Only two of seven universities offer electronic media courses. Six universities have radio and television production studios, and several publish student newspapers. The offer is complemented by master’s degree courses offered by the Jordan Media Institute (JMI) and by the training centers of the national television, the official news agency and the private television Ro’ya.
An independent commission on secularization education is working on the preparation of an educational curriculum to include media literacy, the result of the analysis made by UNESCO in 2015. A national strategy has been adopted until 2023, with training for primary, secondary and university teachers under the auspices of the Jordan Media Institute (JMI).
Freedom of the press is enshrined in Article 15 of the Jordanian Constitution. The sector is mainly regulated by the Press and Publications Act and the Broadcasting Act, which covers electronic publications. In the last 10 years, several specific laws have also encroached on the freedom of the press: the law against terrorism, the law on cybercrime (2018)… Today, there are more than 20 laws and regulations governing the exercise of freedom of the press.
The law on the press and publications of 1993 and 1998The law, which has been amended several times, has allowed the emergence of many private media, granted the protection of sources and established the basis for access to public information. But it has also provided for the establishment of a license for any media, printing, bookstore or advertising agency or translation, polling institute or even research centers. In other words, the authorization is limited.

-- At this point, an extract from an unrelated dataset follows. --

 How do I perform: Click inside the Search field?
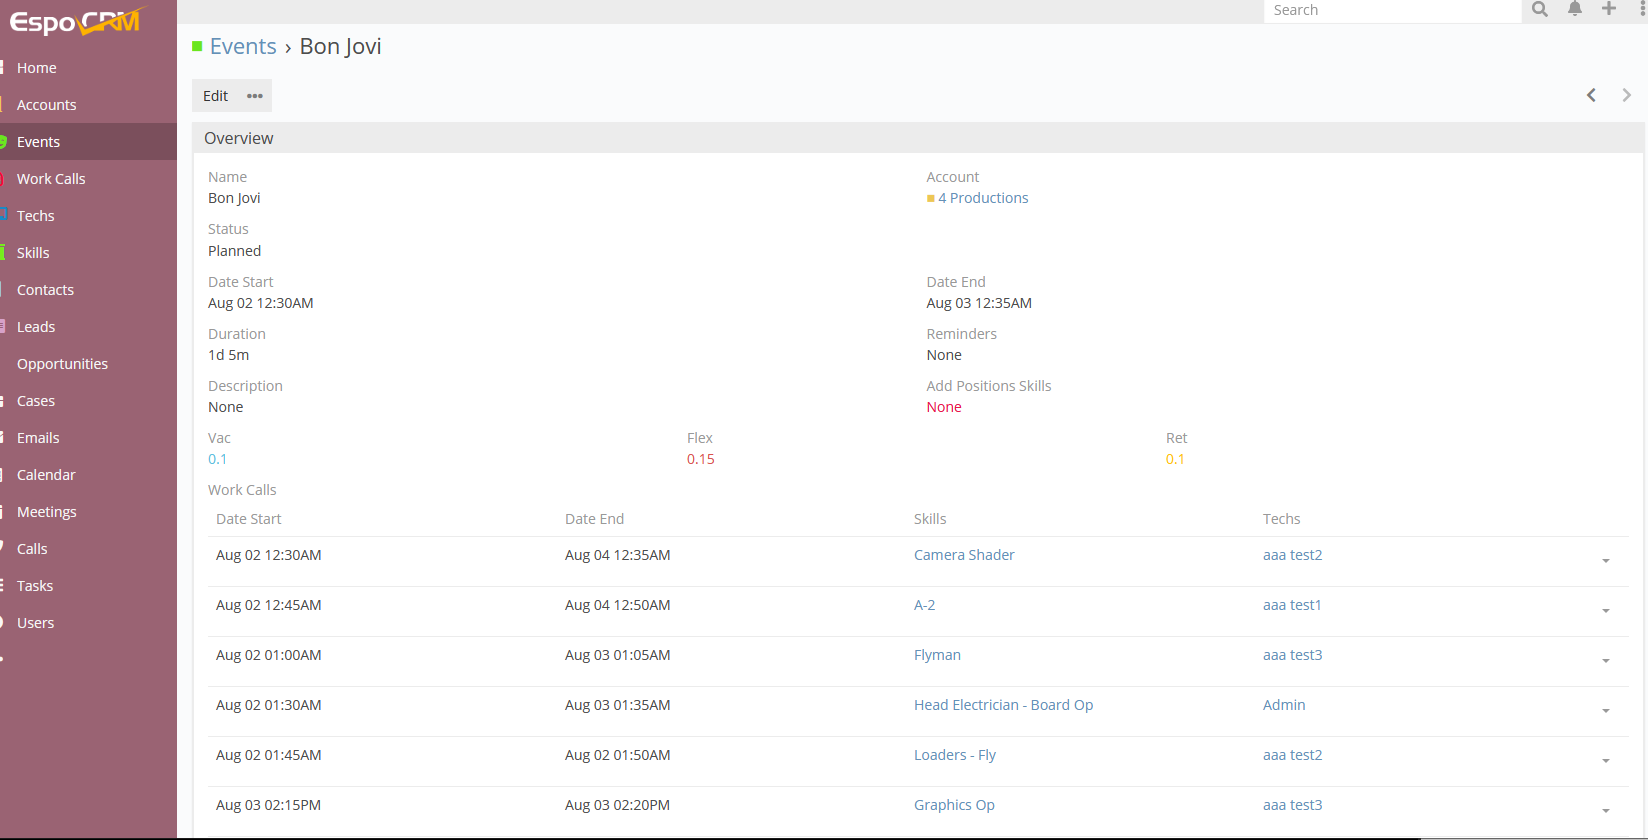(x=1390, y=10)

The Jordanian government adopted a National Media Strategy in 2011 in response to the Arab Spring, a strategy designed to establish “an independent Jordanian media rooted in the principles of freedom, pluralism and professionalism ». Yet, shortly thereafter, in 2011 and 2012, two amendments to the press law forced nearly 290 news sites to close because they could not meet the new regulatory requirements for licensing by the Media Commission.

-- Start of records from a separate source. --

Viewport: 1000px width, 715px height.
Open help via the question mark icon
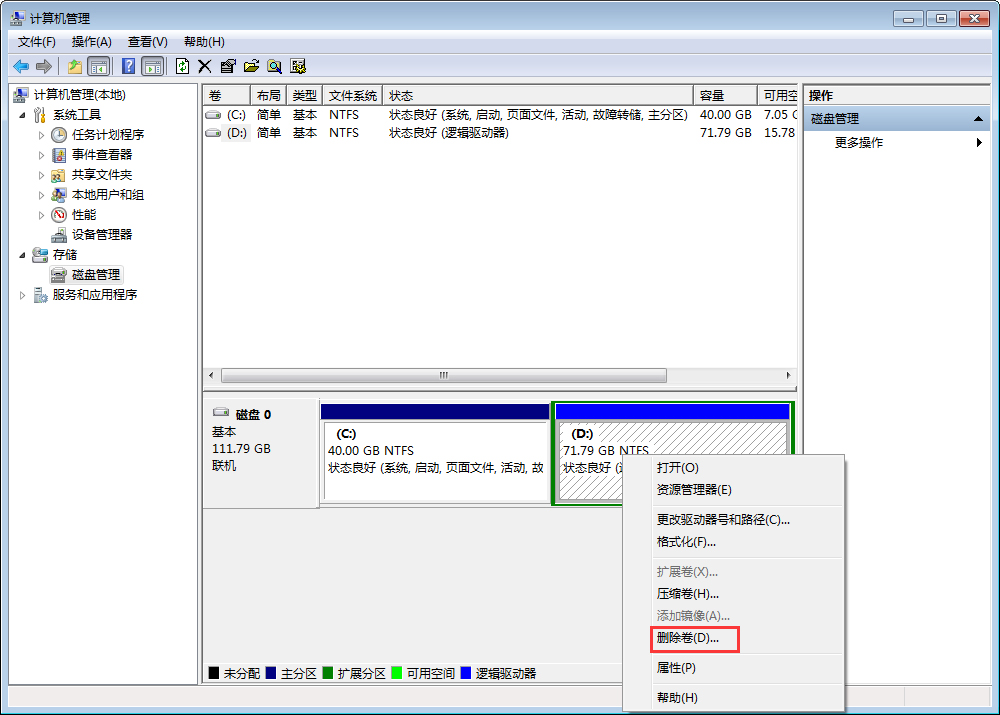[127, 66]
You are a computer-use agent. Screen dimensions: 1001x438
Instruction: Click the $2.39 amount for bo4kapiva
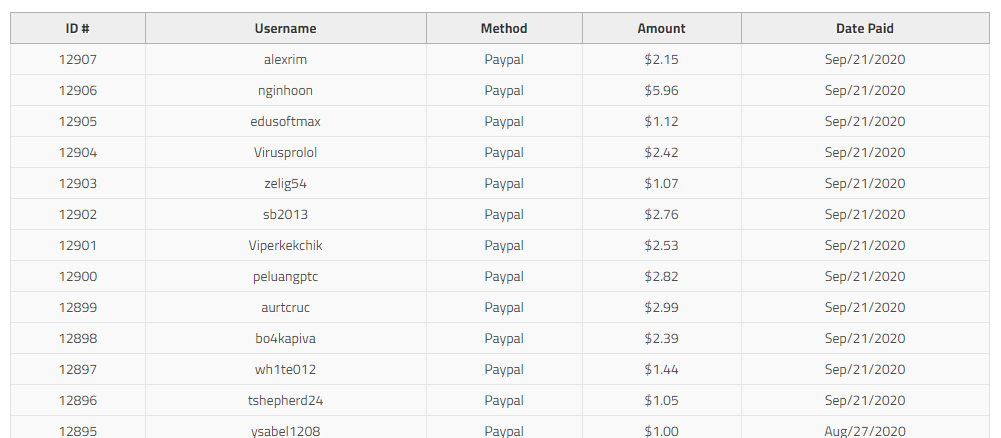(x=661, y=338)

Liberalized twenty years ago in 2002 with the end of the Jordanian Radio Television (JRTV) monopoly, the audiovisual sector is controlled. The broadcast media law combined the regulators (one for print and one for broadcast) into one, the Jordan Media Commission (JMC). The Commission is fully funded by the state (€1.5 million in 2019) and its members are appointed by the Council of Ministers, which is responsible for validating – or not – the Commission’s decisions to award broadcasting licenses to radio and television stations. Less exposed, the Commission de Régulation des Télécoms has been determining the available frequencies and the conditions for broadcasting telecom services since 1995. 39 radio stations have a license, 20 of which are governmental (and 6 for universities).
The Ministry of Information has been replaced by government spokespersons who exercise supervision over the sector and the state media, alongside the Ministries of Culture, Information Technology and Finance.
As for access to information, the absence of an independent Access to Information Commission makes it impossible to obtain information on a regular basis or to seek redress when obstacles arise. In addition, the practice of transparency is selective: for example, the police reserve the exclusivity of service information on the traffic situation for their own radio station.
Jordanians are moving away from their traditional media (television and newspapers) and are getting most of their information from social networks: 88% were connected in 2018 compared to 23% in 2012. According to IPSOS (IPSOS 2018 result cited in USAID’s JORDAN MEDIA ASSESSMENT published in June 2021), during the same period (between 2012 and 2018), television consumption dropped from 93% to 80%, radio from 30% to 26%, and daily newspapers from 18% to 6% (with precipitous drops in official newspapers – Al Rai, Al Ghad and Ad Dustour).
The English-language press, which has an extremely marginal audience among the Jordanian population, is generally freer than the Arabic-language press, although monotonous and uniform; it is aimed at a mainly foreign audience, diplomats or members of NGOs.
Among the commercial media, the private television Ro’yaand its website (http://roya.tv) dominate the advertising market. Ro’ya and some private radio stations like Masaj, Dahab and Fun or again Rotana FM, share the audience with Al Ghad and the website in english Jordan News launched in 2021.
Some professional media with an information mission exist under the status of private companies without being commercial: the site 7iber, the radio Al Balad and his website AmmanNet which tries to federate local and community radio stations with an exchange of information programs, or the webTv Aramram which only broadcasts on social networks.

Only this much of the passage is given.